The vertex formula is a key component when dealing with quadratic functions. It helps us locate the vertex, or the turning point, of a graph. For any quadratic function of the form \(Ax^2 + Bx + C\), the x-coordinate of the vertex can be found using the formula \(x = -\frac{B}{2A}\). This comes from completing the square or using calculus.

• Identify the coefficients: In the equation \(P(x) = 2x^2 - 2x + 1\), \(A = 2\), \(B = -2\), and \(C = 1\).
• Substitute into the formula to find \(x\): \(-\frac{-2}{2 \times 2} = \frac{1}{2}\).
• Substitute \(x = \frac{1}{2}\) back into the function to find \(y\): \(P(\frac{1}{2}) = \frac{1}{2}\).

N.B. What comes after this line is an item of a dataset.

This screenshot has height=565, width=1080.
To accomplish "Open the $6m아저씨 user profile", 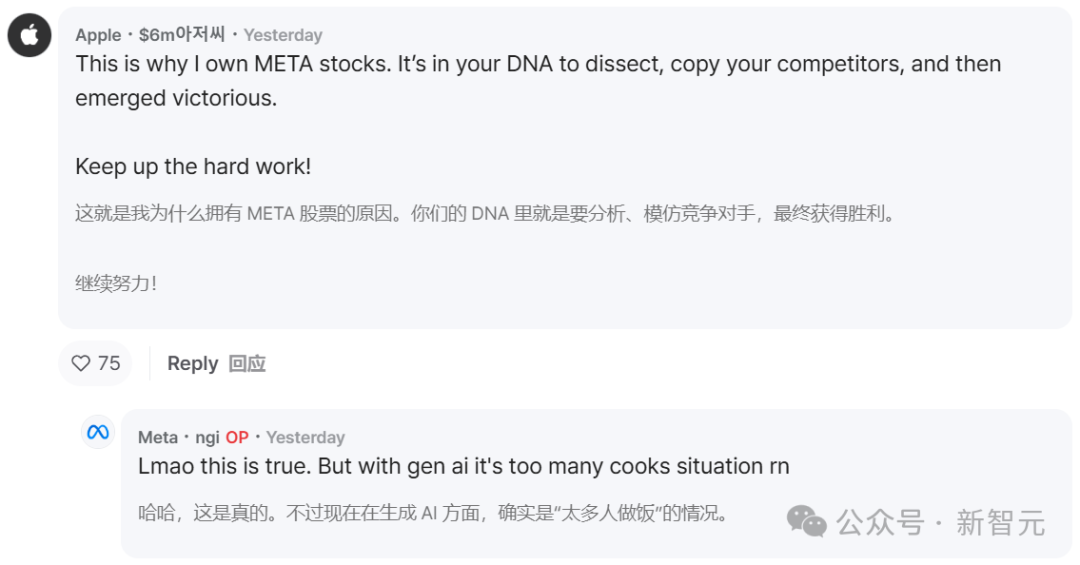I will pos(182,35).
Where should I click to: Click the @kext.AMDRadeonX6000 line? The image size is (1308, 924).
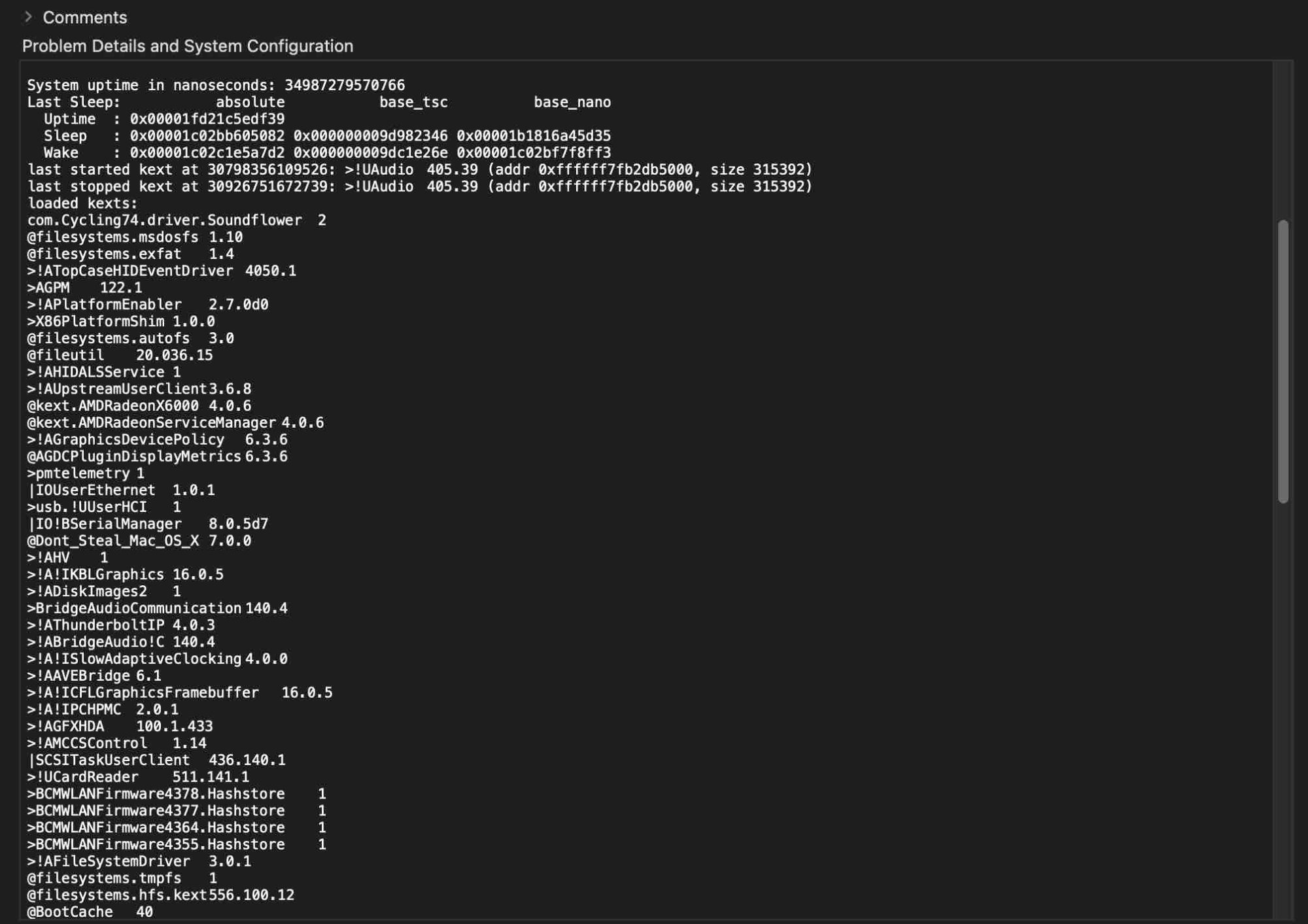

Thus, the vertex of this quadratic function is located at \(\ \left(\frac{1}{2}, \frac{1}{2}\right)\). This point is a critical component in understanding and graphing the function.

Graphing quadratic functions involves several steps, starting with understanding the position and orientation of the graph. For the function \(P(x) = 2x^2 - 2x + 1\), plotting the vertex is the starting point.

• Place the vertex: Begin by graphing the vertex \(\left(\frac{1}{2}, \frac{1}{2}\right)\).
• Determine the direction: Since \(A = 2\) is positive, the parabola opens upwards.
• Find additional points: Select nearby x-values (e.g., \(x = 0\) and \(x = 1\)) and calculate corresponding y-values.

For example, \(P(0) = 1\) yields point (0,1), and \(P(1) = 1\) yields point (1,1). These additional points help confirm the shape of the parabola. The graph will be symmetric about the line \(x = \frac{1}{2}\), which runs through the vertex. Sketch the parabola ensuring its arms extend upwards.

Parabolas are the graph of quadratic functions and have several important properties. A parabola can open upwards or downwards, depending on the sign of the coefficient \(A\) in the quadratic function.

• If \(A > 0\), the parabola opens upwards like a smile.
• If \(A < 0\), it opens downwards like a frown.
• The vertex is the highest or lowest point on the parabola, depending on its direction.

A key feature of parabolas is their symmetry, which is about a vertical line passing through the vertex called the "axis of symmetry". For our function \(P(x) = 2x^2 - 2x + 1\), the axis of symmetry is the line \(x = \frac{1}{2}\). Parabolas appear frequently in different contexts, from physics (projectile motion) to economics (profit graphs). Understanding their properties helps navigate these real-world applications.